To the interviewer's surprise none of the film's chief artistic contributors had personal experience with adoption according to Tavernier. It is nonetheless a film that seems very much told by someone with first hand experience.

He had a vague memory about a crew member that was either an adoptee or adopter but newspaper reports that his daughter (who co-wrote the screenplay) had adopted a child were erroneous.

"It was correct to the extent that my daughter had a child," he says. "But it was by what you would call traditional means. I think what spurred this along was a newspaper article. The script was more a blueprint though it was completely written and structured. What was flexible was how things could play out. I really wanted to go in with an open mind and find out how I truly felt about these type of situations."

Tavernier decided that the only way for Holy Lola to evolve in an emotionally honest fashion was to shoot it in strict chronological order.
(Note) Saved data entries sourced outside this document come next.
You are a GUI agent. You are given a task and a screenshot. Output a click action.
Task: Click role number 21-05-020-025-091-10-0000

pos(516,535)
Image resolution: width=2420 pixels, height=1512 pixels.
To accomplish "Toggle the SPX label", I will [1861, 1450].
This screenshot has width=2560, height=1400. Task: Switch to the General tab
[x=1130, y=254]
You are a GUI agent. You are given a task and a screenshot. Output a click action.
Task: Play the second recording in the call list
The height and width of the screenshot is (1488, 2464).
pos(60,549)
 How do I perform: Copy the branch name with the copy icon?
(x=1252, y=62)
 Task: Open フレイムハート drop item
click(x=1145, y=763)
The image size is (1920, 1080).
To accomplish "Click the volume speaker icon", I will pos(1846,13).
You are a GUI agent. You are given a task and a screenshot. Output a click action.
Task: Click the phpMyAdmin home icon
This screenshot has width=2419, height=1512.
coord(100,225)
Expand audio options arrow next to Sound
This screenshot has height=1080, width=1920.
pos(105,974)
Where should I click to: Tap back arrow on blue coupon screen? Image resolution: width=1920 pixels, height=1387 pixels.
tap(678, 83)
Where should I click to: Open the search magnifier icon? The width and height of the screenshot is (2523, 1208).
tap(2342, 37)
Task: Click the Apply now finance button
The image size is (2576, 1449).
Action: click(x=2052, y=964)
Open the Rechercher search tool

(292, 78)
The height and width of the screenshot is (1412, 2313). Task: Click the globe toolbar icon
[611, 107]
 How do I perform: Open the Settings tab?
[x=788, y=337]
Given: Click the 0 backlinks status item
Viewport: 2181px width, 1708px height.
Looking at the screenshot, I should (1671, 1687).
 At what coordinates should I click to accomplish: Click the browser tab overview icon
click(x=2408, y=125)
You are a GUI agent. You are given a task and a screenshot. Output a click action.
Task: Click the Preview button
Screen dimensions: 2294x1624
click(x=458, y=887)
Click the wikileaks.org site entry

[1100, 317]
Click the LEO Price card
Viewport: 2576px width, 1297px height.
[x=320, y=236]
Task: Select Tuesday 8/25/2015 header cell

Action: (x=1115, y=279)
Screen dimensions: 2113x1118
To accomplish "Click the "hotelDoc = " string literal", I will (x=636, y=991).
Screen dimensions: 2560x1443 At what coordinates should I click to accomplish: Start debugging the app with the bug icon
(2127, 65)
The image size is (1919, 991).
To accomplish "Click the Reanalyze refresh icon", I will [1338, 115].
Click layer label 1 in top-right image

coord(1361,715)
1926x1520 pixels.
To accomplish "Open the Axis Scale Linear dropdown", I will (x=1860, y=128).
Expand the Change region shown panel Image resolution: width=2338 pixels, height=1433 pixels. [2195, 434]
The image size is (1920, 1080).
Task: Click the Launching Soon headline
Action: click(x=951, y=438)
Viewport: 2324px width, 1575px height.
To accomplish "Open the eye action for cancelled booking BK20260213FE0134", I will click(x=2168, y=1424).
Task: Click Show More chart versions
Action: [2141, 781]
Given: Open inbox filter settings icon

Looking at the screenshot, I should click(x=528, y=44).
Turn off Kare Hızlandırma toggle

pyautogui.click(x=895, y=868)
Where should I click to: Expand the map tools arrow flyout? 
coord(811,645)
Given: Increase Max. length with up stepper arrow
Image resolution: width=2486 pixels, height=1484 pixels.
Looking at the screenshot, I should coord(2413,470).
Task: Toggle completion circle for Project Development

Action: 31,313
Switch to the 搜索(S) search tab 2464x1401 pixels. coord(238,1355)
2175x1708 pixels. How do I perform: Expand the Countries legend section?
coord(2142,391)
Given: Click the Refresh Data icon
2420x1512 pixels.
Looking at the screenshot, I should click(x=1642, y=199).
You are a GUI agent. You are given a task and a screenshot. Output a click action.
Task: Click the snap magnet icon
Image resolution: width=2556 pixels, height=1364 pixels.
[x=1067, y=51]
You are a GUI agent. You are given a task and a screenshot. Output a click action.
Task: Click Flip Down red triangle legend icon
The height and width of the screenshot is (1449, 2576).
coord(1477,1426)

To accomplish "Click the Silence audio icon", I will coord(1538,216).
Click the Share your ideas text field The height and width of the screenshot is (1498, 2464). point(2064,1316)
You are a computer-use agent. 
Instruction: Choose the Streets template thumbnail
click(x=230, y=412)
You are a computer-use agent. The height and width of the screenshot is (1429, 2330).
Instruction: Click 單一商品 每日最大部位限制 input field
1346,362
His crew was nonetheless in shock when he filmed the couple's arrival at the airport in Phnom Penh and struck before their departure was shot.

"I wanted to put the actors through the process so that when they arrived at a certain moment or situation they could react with what they had learned to that point," says Tavernier. "There were wonderful, spontaneous things that occurred and it actual made the process go faster. The Cambodians would only allow us in for five weeks, so we had no options to go back. I think it was the most personally satisfying experience I've ever had making a film."

And, he adds, when the film was premiered in Phnom Penh he received what he considered the ultimate compliment from the country's best known filmmakers who told him: "You have made a Cambodian movie."